Many tech companies think they can just do the vision thing without the product.  And so they release stupid ad campaigns with hired actors talking about “connecting all of humanity” or whatever their ad agency can come up with.  They push their inane “values” and “mission” down the throats of employees.  But they never fix their products.  They ship the same crappy products they always shipped but with fancy advertising on top.

The thing about Steve Jobs is that everybody admires his worst characteristics and forgets his best.  Some leaders and execs act like complete jerks because Steve Jobs was reputed to be a complete jerk.  They focus on “values” and slick ad campaigns, thinking Jobs succeeded because of these things.  Instead, he succeeded in spite of them.  At the end of the day, Apple was all about the product and they made brilliant products.
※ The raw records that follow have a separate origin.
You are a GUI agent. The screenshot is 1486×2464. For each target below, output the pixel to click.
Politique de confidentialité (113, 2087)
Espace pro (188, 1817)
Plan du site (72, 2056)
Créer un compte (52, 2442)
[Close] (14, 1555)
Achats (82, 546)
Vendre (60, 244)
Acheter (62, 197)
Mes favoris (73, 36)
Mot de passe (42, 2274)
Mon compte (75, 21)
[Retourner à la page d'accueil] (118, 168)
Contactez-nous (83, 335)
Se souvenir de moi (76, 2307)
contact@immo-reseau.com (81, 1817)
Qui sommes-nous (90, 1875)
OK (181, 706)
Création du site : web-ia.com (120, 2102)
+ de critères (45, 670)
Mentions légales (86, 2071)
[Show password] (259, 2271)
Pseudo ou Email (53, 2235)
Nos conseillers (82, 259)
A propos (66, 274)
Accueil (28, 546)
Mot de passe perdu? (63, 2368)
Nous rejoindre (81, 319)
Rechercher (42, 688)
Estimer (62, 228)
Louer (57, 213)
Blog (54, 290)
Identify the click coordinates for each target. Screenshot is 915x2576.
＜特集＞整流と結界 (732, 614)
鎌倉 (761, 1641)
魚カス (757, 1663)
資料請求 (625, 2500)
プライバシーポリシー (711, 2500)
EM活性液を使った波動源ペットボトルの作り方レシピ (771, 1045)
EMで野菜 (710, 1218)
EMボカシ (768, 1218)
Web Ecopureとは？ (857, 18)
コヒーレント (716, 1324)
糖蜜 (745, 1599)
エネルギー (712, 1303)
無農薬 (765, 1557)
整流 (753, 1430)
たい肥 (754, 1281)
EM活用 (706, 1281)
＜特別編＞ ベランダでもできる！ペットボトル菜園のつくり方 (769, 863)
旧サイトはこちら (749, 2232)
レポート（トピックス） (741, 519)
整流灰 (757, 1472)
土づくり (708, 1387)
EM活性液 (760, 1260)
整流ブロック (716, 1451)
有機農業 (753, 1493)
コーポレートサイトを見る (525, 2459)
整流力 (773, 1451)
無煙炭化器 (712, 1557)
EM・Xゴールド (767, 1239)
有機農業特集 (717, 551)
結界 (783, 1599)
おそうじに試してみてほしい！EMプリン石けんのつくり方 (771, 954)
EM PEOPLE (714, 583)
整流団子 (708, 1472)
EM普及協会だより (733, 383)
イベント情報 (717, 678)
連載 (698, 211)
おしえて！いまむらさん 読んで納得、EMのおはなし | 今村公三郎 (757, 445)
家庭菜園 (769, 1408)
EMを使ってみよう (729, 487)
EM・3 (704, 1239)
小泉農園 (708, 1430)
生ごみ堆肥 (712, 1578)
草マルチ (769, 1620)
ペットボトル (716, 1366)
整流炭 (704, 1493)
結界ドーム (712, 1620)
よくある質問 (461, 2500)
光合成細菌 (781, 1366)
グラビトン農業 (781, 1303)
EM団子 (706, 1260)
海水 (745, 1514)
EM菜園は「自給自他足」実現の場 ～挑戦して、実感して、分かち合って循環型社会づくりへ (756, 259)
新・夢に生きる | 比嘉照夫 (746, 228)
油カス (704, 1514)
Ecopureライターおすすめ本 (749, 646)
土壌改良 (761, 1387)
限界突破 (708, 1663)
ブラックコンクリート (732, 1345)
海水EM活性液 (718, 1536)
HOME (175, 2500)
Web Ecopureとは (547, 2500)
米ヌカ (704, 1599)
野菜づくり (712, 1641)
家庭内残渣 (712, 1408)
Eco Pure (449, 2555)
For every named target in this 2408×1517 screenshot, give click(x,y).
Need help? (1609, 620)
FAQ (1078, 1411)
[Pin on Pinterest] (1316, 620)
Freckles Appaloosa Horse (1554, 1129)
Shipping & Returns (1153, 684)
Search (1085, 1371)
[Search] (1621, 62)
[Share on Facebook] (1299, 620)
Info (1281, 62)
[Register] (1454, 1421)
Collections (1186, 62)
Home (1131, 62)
The problem with modern corporatism is the army of non-specialized business types who rule over everything.  They don’t understand the products, they don’t understand those who use them, they don’t understand technology, but…Steve Jobs!  So, they create strategy, mission, values, meaningless and inspiring but insipid ad campaigns, and they don’t build good products.  And then they send old Jobs videos around on LinkedIn to make the problem worse.